### TASK PROMPT
Please copy the records below word for word, reproducing every line unchanged.

### DATA RECORDS
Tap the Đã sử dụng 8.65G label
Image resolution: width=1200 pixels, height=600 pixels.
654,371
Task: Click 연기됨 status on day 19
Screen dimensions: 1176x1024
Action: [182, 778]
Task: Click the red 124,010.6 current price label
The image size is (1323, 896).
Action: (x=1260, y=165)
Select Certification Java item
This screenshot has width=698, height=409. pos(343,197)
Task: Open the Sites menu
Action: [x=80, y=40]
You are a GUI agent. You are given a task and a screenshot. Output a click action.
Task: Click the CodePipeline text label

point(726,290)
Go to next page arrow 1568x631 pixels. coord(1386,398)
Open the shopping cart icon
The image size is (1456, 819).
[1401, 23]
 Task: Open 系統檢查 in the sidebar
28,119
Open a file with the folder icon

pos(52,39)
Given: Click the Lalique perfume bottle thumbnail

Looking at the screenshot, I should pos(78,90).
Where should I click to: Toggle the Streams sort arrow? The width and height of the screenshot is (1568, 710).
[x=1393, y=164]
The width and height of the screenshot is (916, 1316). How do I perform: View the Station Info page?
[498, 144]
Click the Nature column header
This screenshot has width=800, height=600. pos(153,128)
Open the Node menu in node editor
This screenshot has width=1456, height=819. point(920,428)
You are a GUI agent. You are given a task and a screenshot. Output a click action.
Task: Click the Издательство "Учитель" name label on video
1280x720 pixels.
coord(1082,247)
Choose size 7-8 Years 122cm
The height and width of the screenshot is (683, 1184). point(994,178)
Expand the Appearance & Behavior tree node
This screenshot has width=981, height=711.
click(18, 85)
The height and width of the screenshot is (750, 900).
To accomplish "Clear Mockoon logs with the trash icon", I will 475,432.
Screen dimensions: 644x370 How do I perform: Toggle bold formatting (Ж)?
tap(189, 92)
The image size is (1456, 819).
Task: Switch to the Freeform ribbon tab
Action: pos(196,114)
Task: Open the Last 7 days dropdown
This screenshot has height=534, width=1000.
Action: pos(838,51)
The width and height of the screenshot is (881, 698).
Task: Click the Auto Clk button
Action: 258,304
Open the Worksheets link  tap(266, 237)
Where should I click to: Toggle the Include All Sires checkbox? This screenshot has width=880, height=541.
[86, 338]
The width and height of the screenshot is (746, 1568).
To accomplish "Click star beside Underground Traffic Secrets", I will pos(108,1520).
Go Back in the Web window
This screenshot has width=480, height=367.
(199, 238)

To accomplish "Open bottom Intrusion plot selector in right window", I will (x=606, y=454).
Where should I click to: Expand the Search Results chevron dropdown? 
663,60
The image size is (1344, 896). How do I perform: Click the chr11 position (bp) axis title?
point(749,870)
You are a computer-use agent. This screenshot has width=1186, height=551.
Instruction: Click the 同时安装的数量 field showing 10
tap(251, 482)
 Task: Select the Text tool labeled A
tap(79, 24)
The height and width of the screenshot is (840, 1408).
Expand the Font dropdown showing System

### EXPECTED ANSWER
Tap the Đã sử dụng 8.65G label
Image resolution: width=1200 pixels, height=600 pixels.
654,371
Task: Click 연기됨 status on day 19
Screen dimensions: 1176x1024
Action: [182, 778]
Task: Click the red 124,010.6 current price label
The image size is (1323, 896).
Action: (x=1260, y=165)
Select Certification Java item
This screenshot has width=698, height=409. pos(343,197)
Task: Open the Sites menu
Action: [x=80, y=40]
You are a GUI agent. You are given a task and a screenshot. Output a click action.
Task: Click the CodePipeline text label

point(726,290)
Go to next page arrow 1568x631 pixels. coord(1386,398)
Open the shopping cart icon
The image size is (1456, 819).
[1401, 23]
 Task: Open 系統檢查 in the sidebar
28,119
Open a file with the folder icon

pos(52,39)
Given: Click the Lalique perfume bottle thumbnail

Looking at the screenshot, I should pos(78,90).
Where should I click to: Toggle the Streams sort arrow? The width and height of the screenshot is (1568, 710).
[x=1393, y=164]
The width and height of the screenshot is (916, 1316). How do I perform: View the Station Info page?
[498, 144]
Click the Nature column header
This screenshot has width=800, height=600. pos(153,128)
Open the Node menu in node editor
This screenshot has width=1456, height=819. point(920,428)
You are a GUI agent. You are given a task and a screenshot. Output a click action.
Task: Click the Издательство "Учитель" name label on video
1280x720 pixels.
coord(1082,247)
Choose size 7-8 Years 122cm
The height and width of the screenshot is (683, 1184). point(994,178)
Expand the Appearance & Behavior tree node
This screenshot has width=981, height=711.
click(18, 85)
The height and width of the screenshot is (750, 900).
To accomplish "Clear Mockoon logs with the trash icon", I will 475,432.
Screen dimensions: 644x370 How do I perform: Toggle bold formatting (Ж)?
tap(189, 92)
The image size is (1456, 819).
Task: Switch to the Freeform ribbon tab
Action: pos(196,114)
Task: Open the Last 7 days dropdown
This screenshot has height=534, width=1000.
Action: pos(838,51)
The width and height of the screenshot is (881, 698).
Task: Click the Auto Clk button
Action: 258,304
Open the Worksheets link  tap(266, 237)
Where should I click to: Toggle the Include All Sires checkbox? This screenshot has width=880, height=541.
[86, 338]
The width and height of the screenshot is (746, 1568).
To accomplish "Click star beside Underground Traffic Secrets", I will pos(108,1520).
Go Back in the Web window
This screenshot has width=480, height=367.
(199, 238)

To accomplish "Open bottom Intrusion plot selector in right window", I will (x=606, y=454).
Where should I click to: Expand the Search Results chevron dropdown? 
663,60
The image size is (1344, 896). How do I perform: Click the chr11 position (bp) axis title?
point(749,870)
You are a computer-use agent. This screenshot has width=1186, height=551.
Instruction: Click the 同时安装的数量 field showing 10
tap(251, 482)
 Task: Select the Text tool labeled A
tap(79, 24)
The height and width of the screenshot is (840, 1408).
Expand the Font dropdown showing System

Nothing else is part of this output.